Unidade de Conservação é um espaço de educação ambiental
Além de proteger a biodiversidade, a Unidade de Conservação Ambiental também contribui para o desenvolvimento da região. No local, são promovidos programas de educação ambiental que oferecem oportunidades para a realização de pesquisas científicas, a exemplo da realizada pela bióloga Anne Falcão. Os principais focos dos estudos são a manutenção da biodiversidade, o monitoramento de espécies e a recuperação de áreas degradadas, reforçando o papel da unidade como um pilar importante na conservação da natureza para a região.
As visitações na Flona de Cabedelo são apenas do tipo educacional, ou seja, não é um espaço aberto a visitações turísticas. “É preciso agendar com a gestão da unidade. Durante a visita, o público assiste às palestras e vídeos no auditório da unidade e pode fazer uma ou mais trilhas guiadas pela equipe da Flona”, comenta Getúlio Freitas, que é um dos responsáveis pelas visitações. O agendamento pode ser feito pelo número (83) 991035917.
Legislação
As Unidades de Conservação (UC) Ambiental, segundo a Lei no 9.985 de 2000, denominam os espaços territoriais e seus recursos ambientais que possuem características naturais relevantes e que precisam ser preservados pelo Poder Público. Por esse motivo, esses locais ficam sob regime especial de administração para garantir que haja proteção daquela região.

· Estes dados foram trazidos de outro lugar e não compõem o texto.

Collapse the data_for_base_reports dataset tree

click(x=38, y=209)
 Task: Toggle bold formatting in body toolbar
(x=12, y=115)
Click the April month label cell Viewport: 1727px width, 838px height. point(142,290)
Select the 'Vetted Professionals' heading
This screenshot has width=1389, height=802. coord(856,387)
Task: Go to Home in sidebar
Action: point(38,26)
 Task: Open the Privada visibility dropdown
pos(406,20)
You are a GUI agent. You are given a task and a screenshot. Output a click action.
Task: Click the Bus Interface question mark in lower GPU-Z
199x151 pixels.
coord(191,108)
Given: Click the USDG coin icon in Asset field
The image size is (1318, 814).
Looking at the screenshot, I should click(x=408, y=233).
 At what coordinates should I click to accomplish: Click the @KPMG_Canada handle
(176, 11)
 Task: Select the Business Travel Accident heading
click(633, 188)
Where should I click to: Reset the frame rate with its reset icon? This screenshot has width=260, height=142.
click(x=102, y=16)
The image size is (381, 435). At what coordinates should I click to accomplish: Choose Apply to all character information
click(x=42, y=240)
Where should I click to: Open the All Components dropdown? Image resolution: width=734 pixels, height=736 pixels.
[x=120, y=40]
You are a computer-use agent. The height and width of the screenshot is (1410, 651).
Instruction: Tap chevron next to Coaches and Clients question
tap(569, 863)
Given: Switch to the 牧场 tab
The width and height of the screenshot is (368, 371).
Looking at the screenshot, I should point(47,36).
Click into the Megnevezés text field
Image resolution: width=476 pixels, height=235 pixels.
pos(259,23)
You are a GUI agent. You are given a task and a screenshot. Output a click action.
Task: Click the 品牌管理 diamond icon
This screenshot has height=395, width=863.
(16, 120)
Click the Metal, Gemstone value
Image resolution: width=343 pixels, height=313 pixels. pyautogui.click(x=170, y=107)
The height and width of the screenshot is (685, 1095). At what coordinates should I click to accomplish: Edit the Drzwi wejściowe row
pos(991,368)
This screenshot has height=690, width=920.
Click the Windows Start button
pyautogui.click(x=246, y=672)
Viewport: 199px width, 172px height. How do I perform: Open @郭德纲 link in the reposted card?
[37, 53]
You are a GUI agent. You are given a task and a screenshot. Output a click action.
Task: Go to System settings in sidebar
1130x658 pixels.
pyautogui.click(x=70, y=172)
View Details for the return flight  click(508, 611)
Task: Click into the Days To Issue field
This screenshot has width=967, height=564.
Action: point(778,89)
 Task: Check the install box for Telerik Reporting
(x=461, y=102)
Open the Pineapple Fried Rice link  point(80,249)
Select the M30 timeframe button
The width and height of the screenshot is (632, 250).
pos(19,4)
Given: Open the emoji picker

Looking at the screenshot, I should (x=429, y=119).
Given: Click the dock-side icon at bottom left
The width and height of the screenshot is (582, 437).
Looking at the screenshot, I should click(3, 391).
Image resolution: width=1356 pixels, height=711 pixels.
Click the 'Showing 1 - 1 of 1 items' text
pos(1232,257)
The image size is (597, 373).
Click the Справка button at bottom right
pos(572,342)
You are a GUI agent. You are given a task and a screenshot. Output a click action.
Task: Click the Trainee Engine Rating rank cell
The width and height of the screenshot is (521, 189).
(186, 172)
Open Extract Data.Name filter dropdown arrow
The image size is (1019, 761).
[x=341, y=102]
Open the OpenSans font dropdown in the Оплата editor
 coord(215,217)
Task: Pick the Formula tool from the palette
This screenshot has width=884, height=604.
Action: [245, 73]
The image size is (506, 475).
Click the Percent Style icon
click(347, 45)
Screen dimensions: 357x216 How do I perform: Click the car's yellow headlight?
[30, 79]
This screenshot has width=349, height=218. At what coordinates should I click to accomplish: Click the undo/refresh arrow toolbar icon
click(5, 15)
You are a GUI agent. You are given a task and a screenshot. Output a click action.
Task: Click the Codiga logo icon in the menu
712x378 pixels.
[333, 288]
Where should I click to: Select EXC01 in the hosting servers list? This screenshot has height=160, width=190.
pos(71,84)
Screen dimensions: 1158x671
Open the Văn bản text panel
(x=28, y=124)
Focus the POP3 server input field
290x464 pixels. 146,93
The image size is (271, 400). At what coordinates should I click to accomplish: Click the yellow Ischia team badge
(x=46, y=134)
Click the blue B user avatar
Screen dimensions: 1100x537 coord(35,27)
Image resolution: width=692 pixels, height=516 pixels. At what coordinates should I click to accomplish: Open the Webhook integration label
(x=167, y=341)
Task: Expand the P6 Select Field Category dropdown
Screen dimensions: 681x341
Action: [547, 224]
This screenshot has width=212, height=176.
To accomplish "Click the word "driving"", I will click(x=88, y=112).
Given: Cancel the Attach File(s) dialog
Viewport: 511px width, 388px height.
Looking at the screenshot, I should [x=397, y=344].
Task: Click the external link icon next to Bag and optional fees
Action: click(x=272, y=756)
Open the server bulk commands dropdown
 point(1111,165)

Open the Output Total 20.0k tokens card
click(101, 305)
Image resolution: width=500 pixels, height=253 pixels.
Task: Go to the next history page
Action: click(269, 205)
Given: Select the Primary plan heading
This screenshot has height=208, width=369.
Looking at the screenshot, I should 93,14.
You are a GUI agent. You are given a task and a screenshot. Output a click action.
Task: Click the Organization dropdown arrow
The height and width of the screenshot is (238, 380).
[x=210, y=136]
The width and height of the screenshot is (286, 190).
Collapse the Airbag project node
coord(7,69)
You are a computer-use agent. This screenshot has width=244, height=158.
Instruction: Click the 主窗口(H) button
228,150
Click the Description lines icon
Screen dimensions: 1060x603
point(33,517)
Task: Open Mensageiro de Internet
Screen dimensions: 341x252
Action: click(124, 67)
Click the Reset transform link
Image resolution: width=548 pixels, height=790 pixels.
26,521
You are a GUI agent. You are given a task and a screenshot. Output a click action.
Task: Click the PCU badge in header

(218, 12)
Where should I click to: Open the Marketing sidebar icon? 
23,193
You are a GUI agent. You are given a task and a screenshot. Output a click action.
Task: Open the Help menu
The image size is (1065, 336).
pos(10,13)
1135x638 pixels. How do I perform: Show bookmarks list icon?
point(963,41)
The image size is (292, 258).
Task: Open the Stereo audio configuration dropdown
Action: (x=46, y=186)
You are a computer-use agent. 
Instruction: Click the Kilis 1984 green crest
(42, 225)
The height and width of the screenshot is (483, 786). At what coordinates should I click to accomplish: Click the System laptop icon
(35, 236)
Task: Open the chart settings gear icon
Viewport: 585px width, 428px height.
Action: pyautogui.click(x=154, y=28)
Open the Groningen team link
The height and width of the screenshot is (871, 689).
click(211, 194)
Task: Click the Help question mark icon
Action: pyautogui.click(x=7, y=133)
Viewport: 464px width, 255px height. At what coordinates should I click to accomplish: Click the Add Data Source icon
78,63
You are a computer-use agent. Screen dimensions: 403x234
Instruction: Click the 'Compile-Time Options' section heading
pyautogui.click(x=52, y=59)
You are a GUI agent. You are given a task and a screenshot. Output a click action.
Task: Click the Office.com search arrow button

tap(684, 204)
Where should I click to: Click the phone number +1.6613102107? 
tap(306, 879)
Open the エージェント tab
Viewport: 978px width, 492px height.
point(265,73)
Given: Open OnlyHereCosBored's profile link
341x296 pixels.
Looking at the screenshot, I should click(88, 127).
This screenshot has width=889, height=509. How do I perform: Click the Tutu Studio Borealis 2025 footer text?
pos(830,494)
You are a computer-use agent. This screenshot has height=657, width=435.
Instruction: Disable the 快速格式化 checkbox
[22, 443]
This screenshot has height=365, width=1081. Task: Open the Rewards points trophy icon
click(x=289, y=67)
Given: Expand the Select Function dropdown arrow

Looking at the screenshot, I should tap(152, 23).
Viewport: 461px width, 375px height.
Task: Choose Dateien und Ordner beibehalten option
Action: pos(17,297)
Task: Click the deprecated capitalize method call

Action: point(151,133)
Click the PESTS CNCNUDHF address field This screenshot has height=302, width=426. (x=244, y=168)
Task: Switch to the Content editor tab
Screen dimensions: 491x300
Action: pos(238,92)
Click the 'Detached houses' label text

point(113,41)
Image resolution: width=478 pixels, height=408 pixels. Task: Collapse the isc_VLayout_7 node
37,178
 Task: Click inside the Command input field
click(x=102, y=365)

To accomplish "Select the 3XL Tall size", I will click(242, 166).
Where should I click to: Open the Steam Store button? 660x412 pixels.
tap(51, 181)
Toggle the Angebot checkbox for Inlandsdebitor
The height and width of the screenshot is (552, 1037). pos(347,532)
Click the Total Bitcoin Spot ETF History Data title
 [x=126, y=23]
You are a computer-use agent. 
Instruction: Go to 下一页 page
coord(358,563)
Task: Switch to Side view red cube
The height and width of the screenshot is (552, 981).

Na Paraíba, com o intuito de garantir a proteção da vegetação nativa, neste ano o governador João Azevêdo assinou um decreto para instituir um Grupo de Trabalho (GT) para acompanhar a implementação da Lei de Proteção Nativa, ligada à Lei Federal de no 12.651/2012. A importância deste instrumento jurídico está em garantir com mais segurança a preservação de espaços como a Flona de Cabedelo e outras Unidades de Conservação da Paraíba.
Segundo o analista ambiental Getúlio Freitas, “Ser uma UC da esfera federal, significa que a área é protegida por legislação específica, o Sistema Nacional de Unidades de Conservação da Natureza (SNUC)”. Isso significa que a área passa a ter objetivos próprios da legislação federal que rege o tema e um plano de manejo que norteia a sua gestão. Por isso, toda a região precisa ser gerida por equipe especializada na conservação, manejo e proteção específicas para a região.
*Matéria publicada originalmente na edição impressa do dia 15 de setembro de 2024.